> [Data in this exercise]:
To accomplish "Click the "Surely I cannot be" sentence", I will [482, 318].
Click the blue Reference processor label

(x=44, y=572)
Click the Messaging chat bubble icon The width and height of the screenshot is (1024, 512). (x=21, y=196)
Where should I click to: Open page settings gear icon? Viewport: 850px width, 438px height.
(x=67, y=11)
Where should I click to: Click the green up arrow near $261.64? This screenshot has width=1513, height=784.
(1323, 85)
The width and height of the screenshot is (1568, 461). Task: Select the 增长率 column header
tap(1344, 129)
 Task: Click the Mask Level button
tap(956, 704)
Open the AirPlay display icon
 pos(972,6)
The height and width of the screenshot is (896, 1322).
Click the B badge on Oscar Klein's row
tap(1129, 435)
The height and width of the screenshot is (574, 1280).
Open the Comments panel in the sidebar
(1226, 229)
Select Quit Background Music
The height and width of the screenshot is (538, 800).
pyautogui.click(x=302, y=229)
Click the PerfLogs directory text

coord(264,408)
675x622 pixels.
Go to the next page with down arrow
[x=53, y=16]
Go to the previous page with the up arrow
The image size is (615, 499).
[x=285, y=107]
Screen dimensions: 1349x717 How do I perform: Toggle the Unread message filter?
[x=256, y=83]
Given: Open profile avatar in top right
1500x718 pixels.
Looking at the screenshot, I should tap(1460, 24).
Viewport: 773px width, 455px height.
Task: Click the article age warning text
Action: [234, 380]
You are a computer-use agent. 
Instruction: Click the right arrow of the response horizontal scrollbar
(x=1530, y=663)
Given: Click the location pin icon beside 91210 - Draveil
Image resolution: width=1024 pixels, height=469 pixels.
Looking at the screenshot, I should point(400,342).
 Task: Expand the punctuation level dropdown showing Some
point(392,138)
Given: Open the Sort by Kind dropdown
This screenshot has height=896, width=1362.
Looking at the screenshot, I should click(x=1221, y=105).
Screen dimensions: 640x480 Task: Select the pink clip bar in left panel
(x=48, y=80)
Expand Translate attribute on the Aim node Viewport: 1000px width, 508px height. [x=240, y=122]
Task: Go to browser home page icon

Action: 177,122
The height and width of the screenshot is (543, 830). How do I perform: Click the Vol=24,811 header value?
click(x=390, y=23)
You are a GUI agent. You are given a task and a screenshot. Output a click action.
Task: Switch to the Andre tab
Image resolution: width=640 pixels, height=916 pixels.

> [Exercise]: Exact reproduction of the lines from the top of the material through the line where "Click the Messaging" appears is required, both boundary lines included, with no other output.

> [Response box]:
To accomplish "Click the "Surely I cannot be" sentence", I will [482, 318].
Click the blue Reference processor label

(x=44, y=572)
Click the Messaging chat bubble icon The width and height of the screenshot is (1024, 512). (x=21, y=196)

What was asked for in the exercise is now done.